(Task details):
Copy out the lines beginning with the one that contains "Locate an element on the screen. The" and continuing through the one that contains "file-name-text: Story.htm is", both of those lines included. Leave out the pictures.

(Records for this task):

-------

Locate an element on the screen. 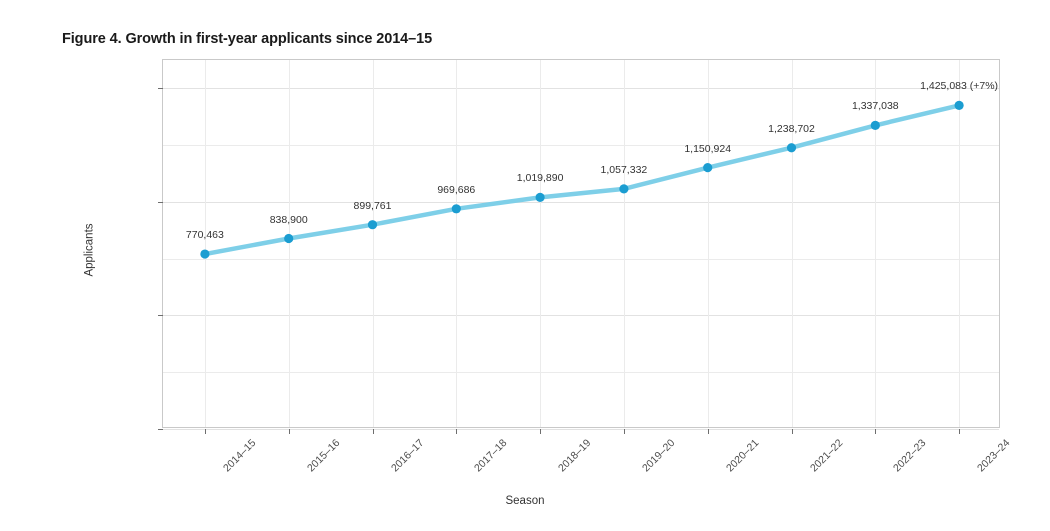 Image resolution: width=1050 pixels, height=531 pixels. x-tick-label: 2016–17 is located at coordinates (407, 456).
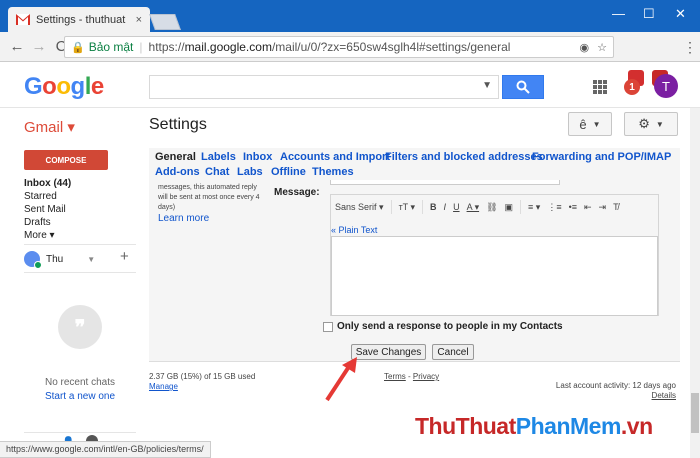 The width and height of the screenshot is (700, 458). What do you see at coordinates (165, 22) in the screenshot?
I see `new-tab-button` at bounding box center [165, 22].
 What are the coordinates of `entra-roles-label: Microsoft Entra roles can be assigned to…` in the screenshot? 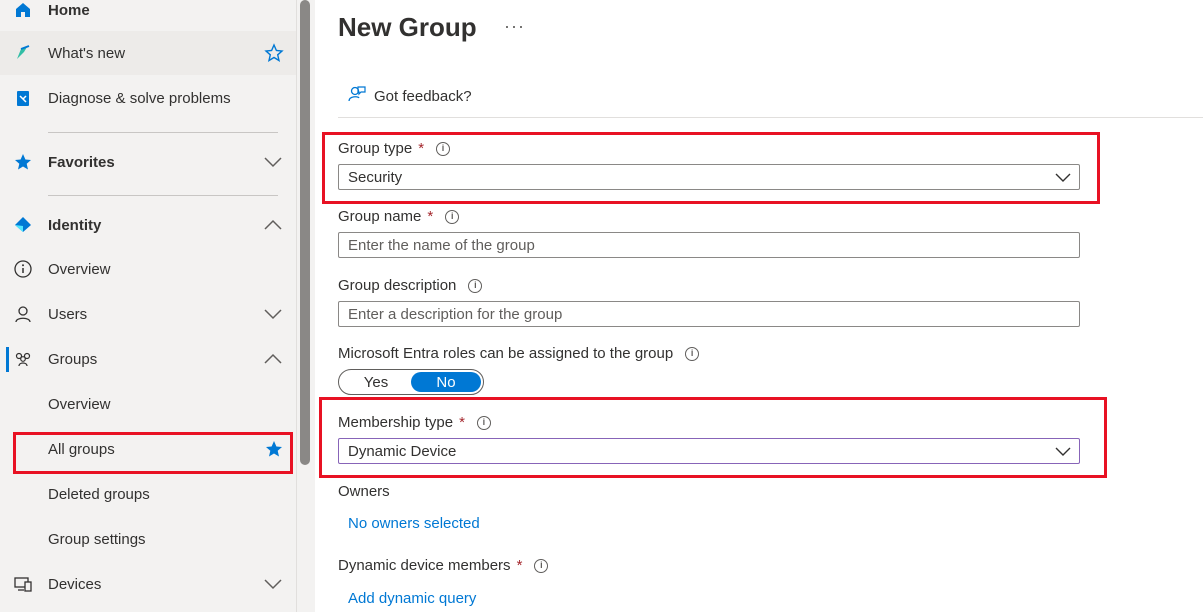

-------

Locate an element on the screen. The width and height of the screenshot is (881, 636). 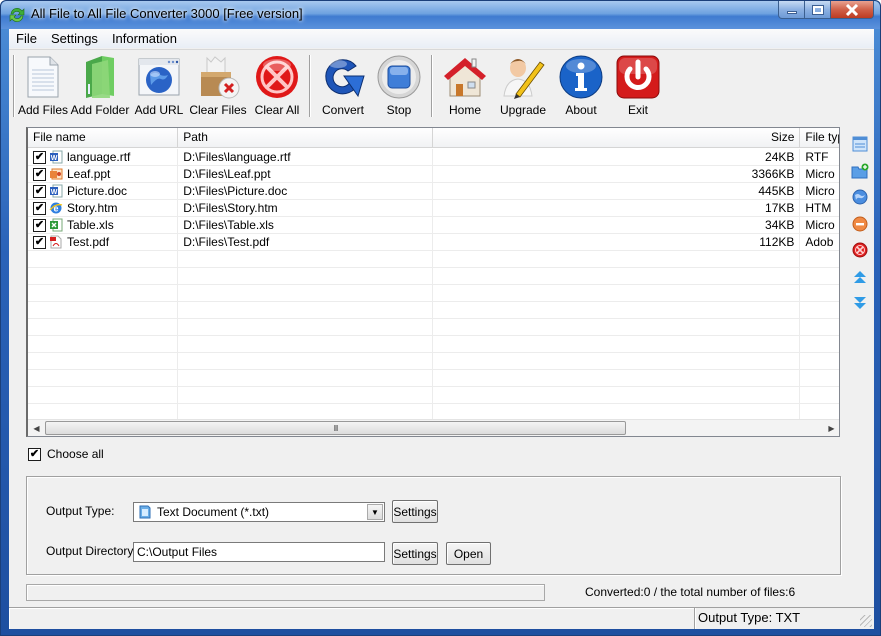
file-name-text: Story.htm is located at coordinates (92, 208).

-------

(Result):
Locate an element on the screen. The width and height of the screenshot is (881, 636). 
file-name-text: Story.htm is located at coordinates (92, 208).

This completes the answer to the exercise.